Ritalin is a prescription drug approved by the Food and Drug Administration (FDA) in 1955 for treating attention-deficit hyperactivity disorder (ADHD). As many as 30 percent of children diagnosed with autism spectrum disorders (ASD) also have problems with ADHD. Ritalin can help improve symptoms of ADHD in autistic children. Ritalin is also known by its drug name, Methylphenidate hydrochloride.
Ritalin should not be used in children under the age of six. Ritalin is not appropriate for people with a history of glaucoma, Tourettes syndrome, or motor tics. Ritalin should not be used by pregnant women or people who suffer from anxiety or agitation. Ritalin should be used with caution in people with a history of heart problems, high blood pressure, aggression, drug abuse, seizures, bipolar disorder, or psychotic symptoms.
Ritalin is a stimulant. Ritalin is believed to work by changing the balance of neurotransmitters in the brain.
How do I take it?
Your doctor will likely begin your child on a low dose of Ritalin and increase the dosage gradually in order to avoid side effects. Your doctor should monitor your child’s growth periodically while they are taking Ritalin to ensure that the medication is not interfering with normal growth rates. Your doctor may order periodic blood tests while your child is on Ritalin.

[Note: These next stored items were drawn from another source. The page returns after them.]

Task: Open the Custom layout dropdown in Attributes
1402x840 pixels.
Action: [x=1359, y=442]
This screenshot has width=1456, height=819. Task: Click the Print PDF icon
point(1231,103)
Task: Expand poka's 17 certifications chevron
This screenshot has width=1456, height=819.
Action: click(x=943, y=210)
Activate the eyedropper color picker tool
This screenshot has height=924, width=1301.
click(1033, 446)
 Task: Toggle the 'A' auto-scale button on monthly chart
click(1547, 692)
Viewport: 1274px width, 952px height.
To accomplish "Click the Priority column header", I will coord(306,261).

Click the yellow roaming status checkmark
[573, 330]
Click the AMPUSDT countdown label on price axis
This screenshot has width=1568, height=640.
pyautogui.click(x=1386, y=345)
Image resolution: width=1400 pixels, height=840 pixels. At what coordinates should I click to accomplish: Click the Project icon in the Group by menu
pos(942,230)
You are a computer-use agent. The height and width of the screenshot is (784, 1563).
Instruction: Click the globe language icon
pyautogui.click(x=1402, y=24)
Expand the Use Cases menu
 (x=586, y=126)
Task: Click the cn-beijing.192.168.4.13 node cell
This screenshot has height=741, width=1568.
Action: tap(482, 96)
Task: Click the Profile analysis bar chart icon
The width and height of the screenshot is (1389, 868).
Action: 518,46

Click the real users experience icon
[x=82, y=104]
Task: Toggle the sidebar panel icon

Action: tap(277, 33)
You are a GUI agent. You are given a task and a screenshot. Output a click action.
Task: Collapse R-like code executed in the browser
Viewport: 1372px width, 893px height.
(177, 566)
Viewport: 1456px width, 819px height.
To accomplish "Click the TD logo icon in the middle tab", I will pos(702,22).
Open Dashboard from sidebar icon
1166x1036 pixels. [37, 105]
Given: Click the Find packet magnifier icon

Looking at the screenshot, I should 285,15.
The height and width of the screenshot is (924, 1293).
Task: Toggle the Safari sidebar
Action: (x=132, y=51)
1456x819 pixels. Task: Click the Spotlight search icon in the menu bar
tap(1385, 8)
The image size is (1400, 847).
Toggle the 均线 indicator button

Ritalin is taken orally two or three times a day. Ritalin is most effective when it is taken 30 to 45 minutes before meals; however, it can be taken with food if it causes stomach upset. Ritalin may cause insomnia if taken late in the day.
Always follow your doctor’s instructions exactly when taking Ritalin.
A study published in 2008 followed 124 children and adolescents under age 21 who met criteria for autism spectrum disorders. Of the 398 episodes of stimulant treatment, 69.4 percent were associated with favorable responses. Researchers concluded that stimulants were effective for treating hyperactivity, impulsivity, disinhibition, and inattention.
A study published in 2006 confirmed the finding of previous small studies that stimulants are equally beneficial for children with both autism and ADHD as they are for children with ADHD only.
Stimulants have caused sudden death in children and adolescents with heart defects and other cardiovascular problems. Ritalin may interfere with growth in children. Stimulants have caused heart attacks, strokes and high blood pressure in adults.
Common side effects of Ritalin can include dizziness, loss of appetite, weight loss, nausea, vomiting, stomach pain or upset, headache, diarrhea, nervousness, restlessness, and insomnia.
Notify your doctor if you experience rapid heartbeat, tremors, convulsions, vision changes, sudden loss of consciousness, black or tarry stools, skin numbness or color change, mood swings, or priapism (painful or prolonged erection) in boys or men while taking Ritalin.
Seek immediate medical help if you experience seizures, pain in your chest or left arm, unusual sweating, shortness of breath, slurring of speech, weakness on one side of the body, or confusion while taking Ritalin.
Many drugs can cause allergic reactions that, in the most serious cases, can result in death. Seek immediate medical help if you experience signs of a severe allergic reaction such as difficulty breathing or swelling in the face, throat, eyes, lips or tongue.